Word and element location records

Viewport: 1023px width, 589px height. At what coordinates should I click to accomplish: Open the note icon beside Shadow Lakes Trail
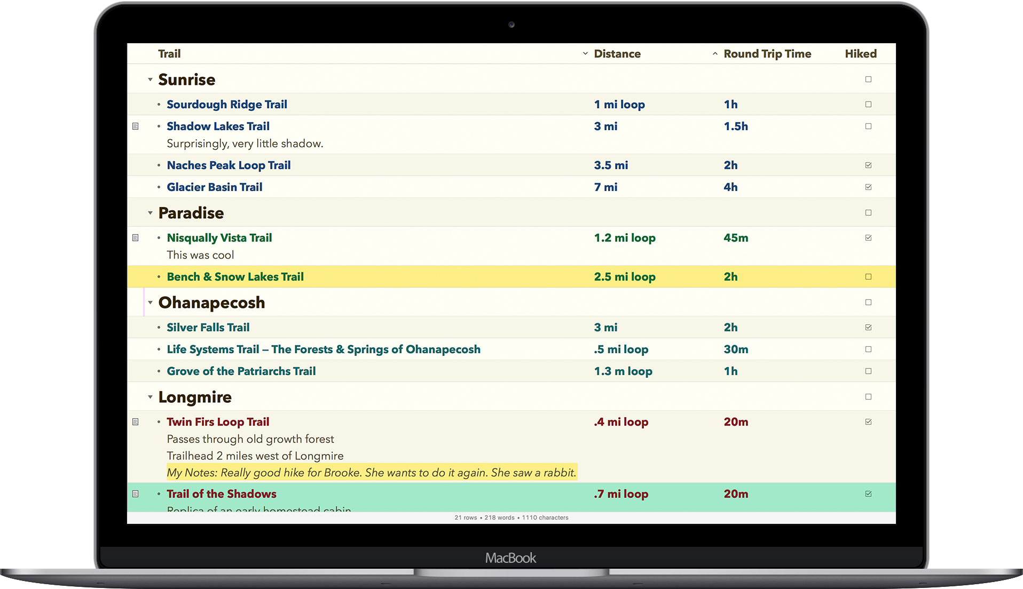click(135, 126)
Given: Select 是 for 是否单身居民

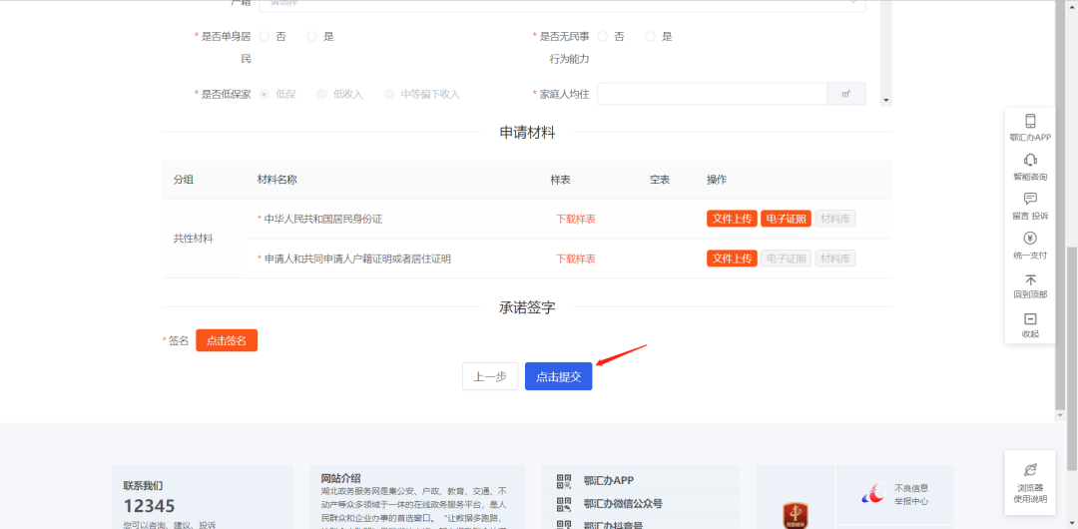Looking at the screenshot, I should (x=311, y=37).
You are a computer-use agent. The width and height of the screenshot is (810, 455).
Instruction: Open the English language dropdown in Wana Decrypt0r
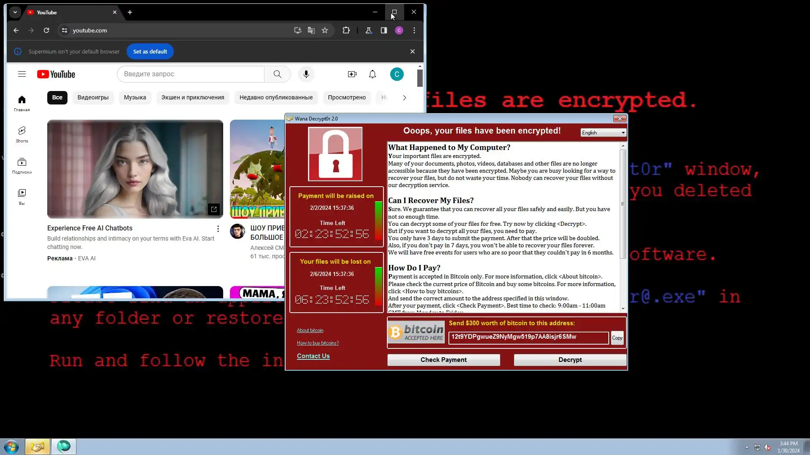tap(603, 133)
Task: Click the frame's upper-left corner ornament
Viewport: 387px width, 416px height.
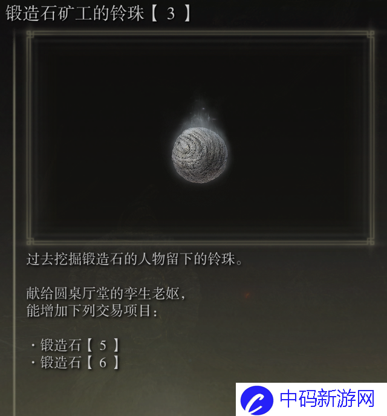Action: coord(30,34)
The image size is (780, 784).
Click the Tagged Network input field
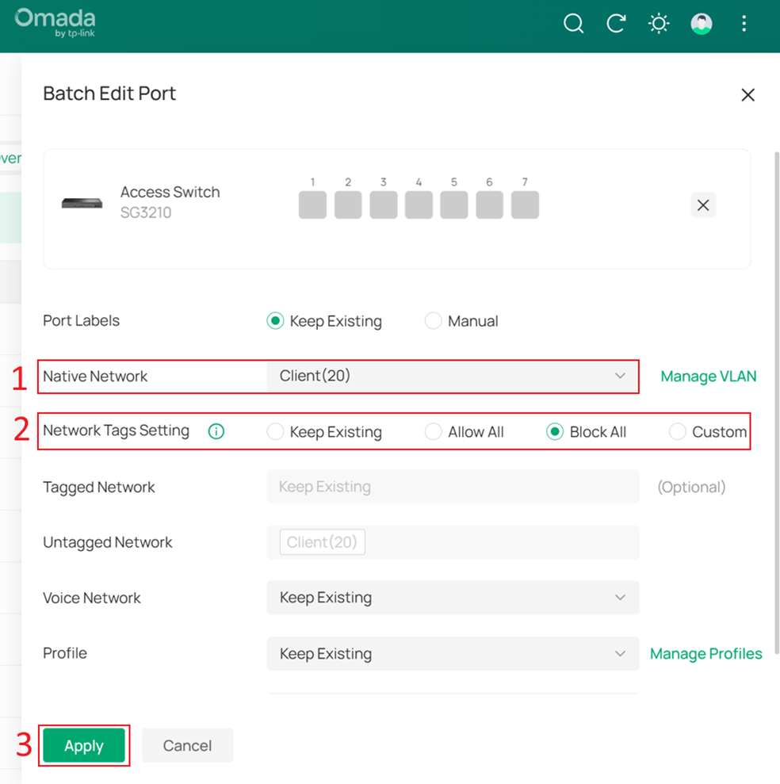coord(452,487)
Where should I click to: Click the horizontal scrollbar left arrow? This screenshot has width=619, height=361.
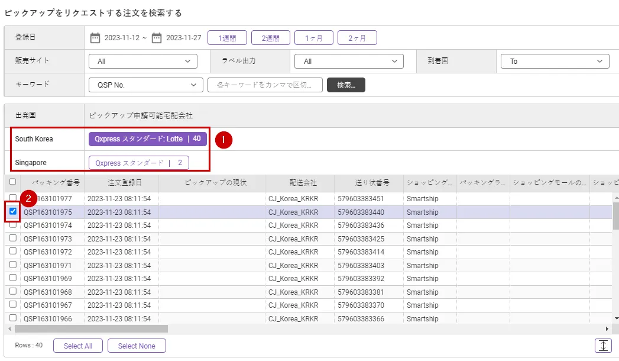(x=10, y=328)
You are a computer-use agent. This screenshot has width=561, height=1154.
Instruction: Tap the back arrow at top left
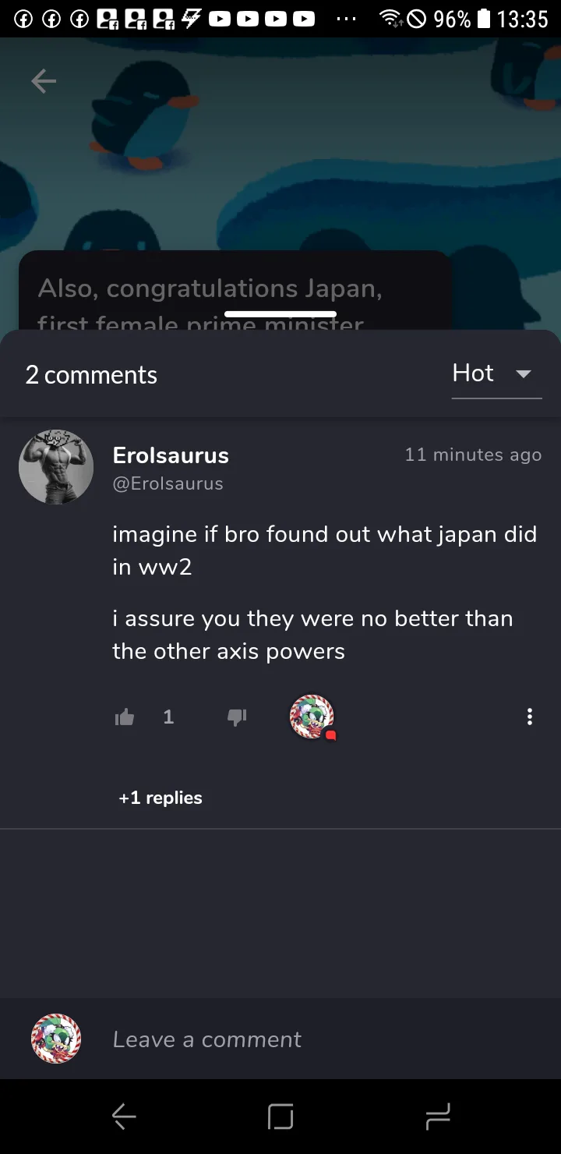click(44, 80)
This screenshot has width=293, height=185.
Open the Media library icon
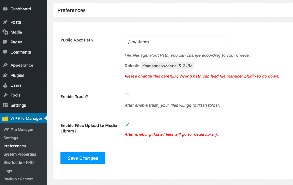pyautogui.click(x=5, y=32)
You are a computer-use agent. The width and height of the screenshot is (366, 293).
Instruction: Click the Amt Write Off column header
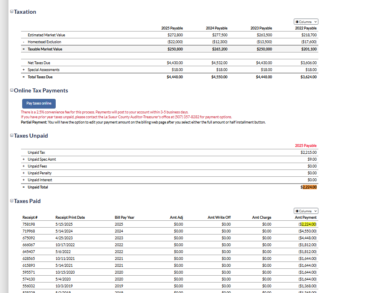219,218
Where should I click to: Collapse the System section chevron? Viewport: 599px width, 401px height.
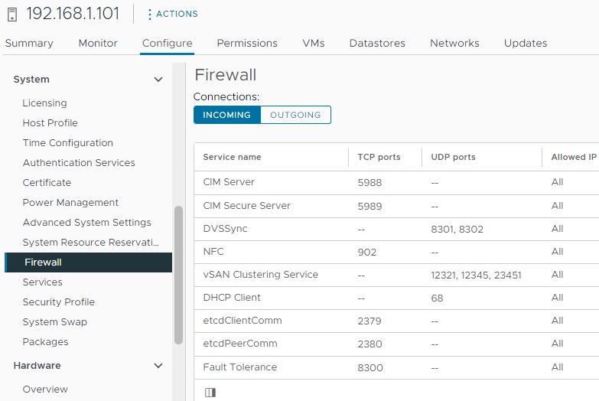[158, 80]
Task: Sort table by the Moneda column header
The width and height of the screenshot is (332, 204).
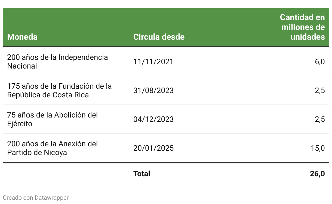Action: pyautogui.click(x=22, y=37)
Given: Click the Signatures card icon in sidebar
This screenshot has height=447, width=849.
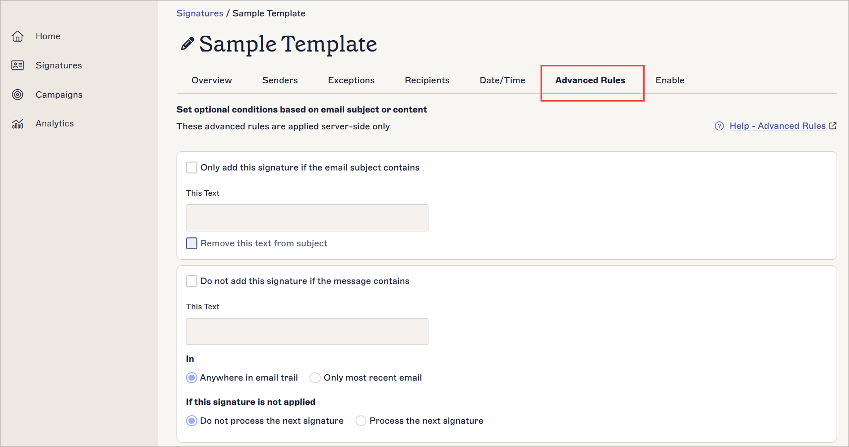Looking at the screenshot, I should (x=18, y=65).
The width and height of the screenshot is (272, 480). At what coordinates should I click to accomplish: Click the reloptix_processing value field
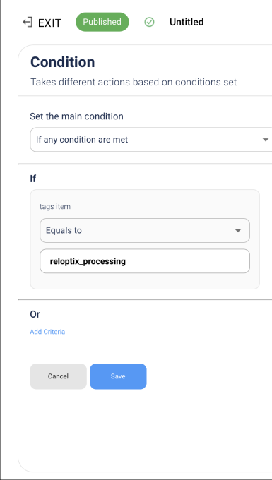145,261
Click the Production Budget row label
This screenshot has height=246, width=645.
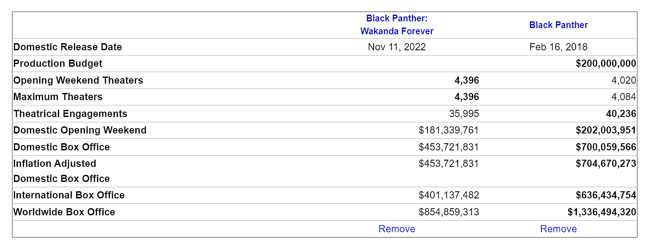pyautogui.click(x=58, y=64)
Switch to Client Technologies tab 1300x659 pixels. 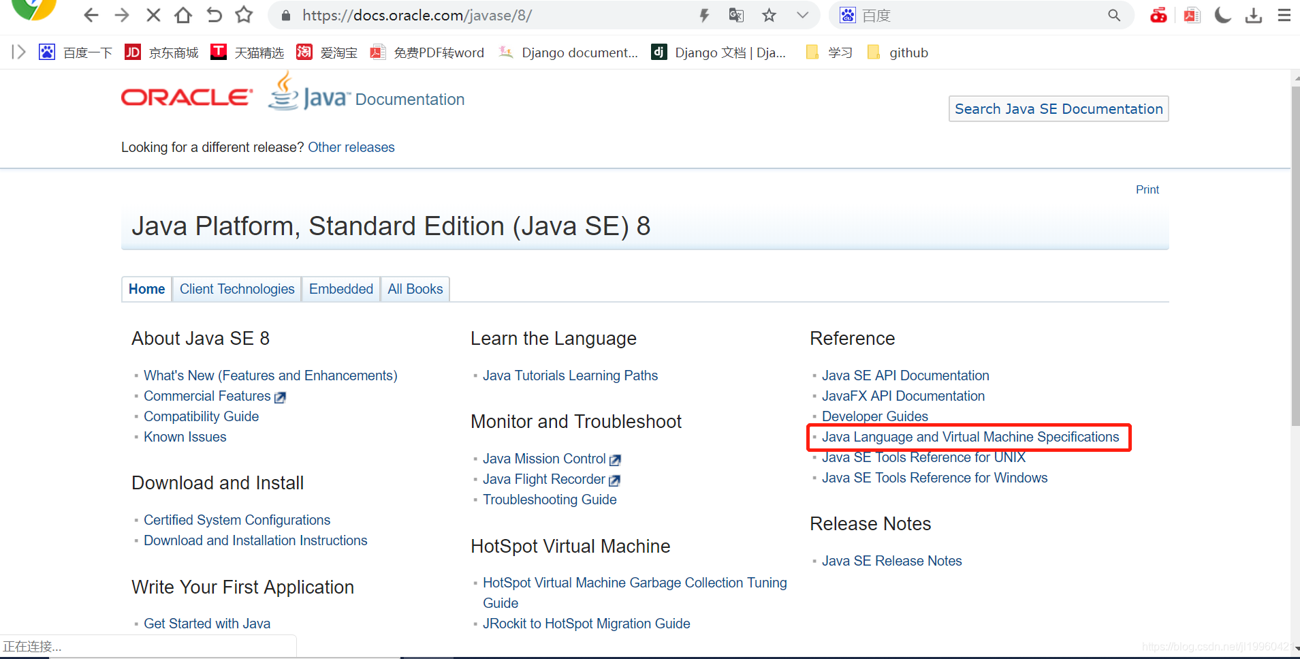(237, 289)
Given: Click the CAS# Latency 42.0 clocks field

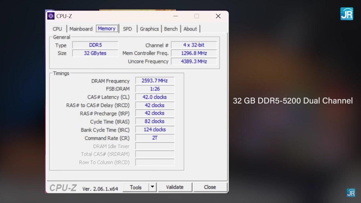Looking at the screenshot, I should [x=155, y=97].
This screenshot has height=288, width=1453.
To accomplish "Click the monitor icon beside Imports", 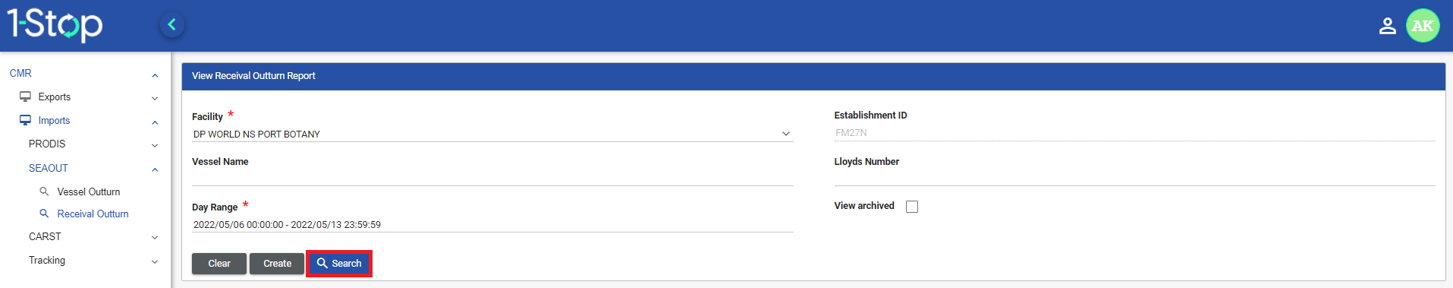I will pyautogui.click(x=25, y=120).
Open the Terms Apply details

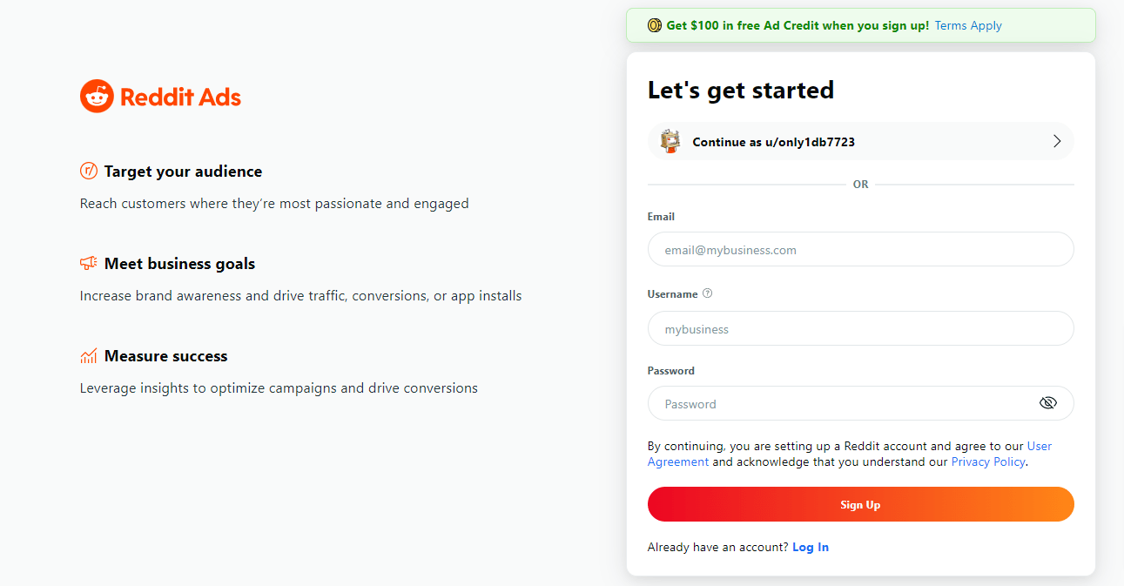(x=967, y=25)
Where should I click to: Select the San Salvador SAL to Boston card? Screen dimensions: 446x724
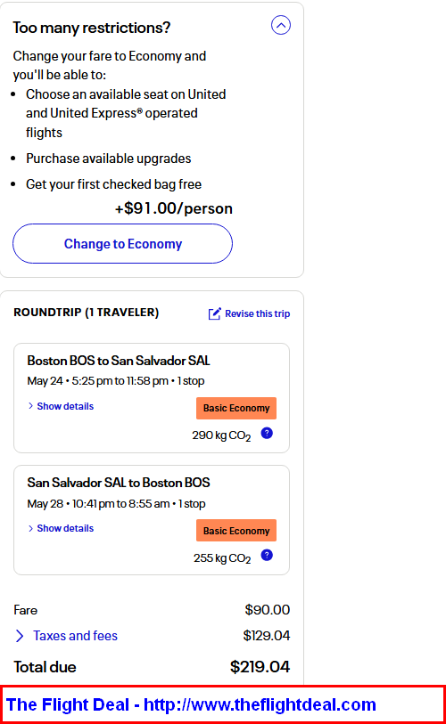pyautogui.click(x=152, y=520)
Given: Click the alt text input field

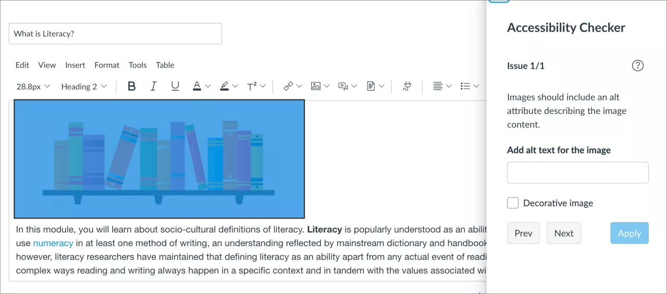Looking at the screenshot, I should (x=577, y=172).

■ Goal
Tally the lines of the material that contain the string "left", with case counting. Give only the number.

■ Response below
3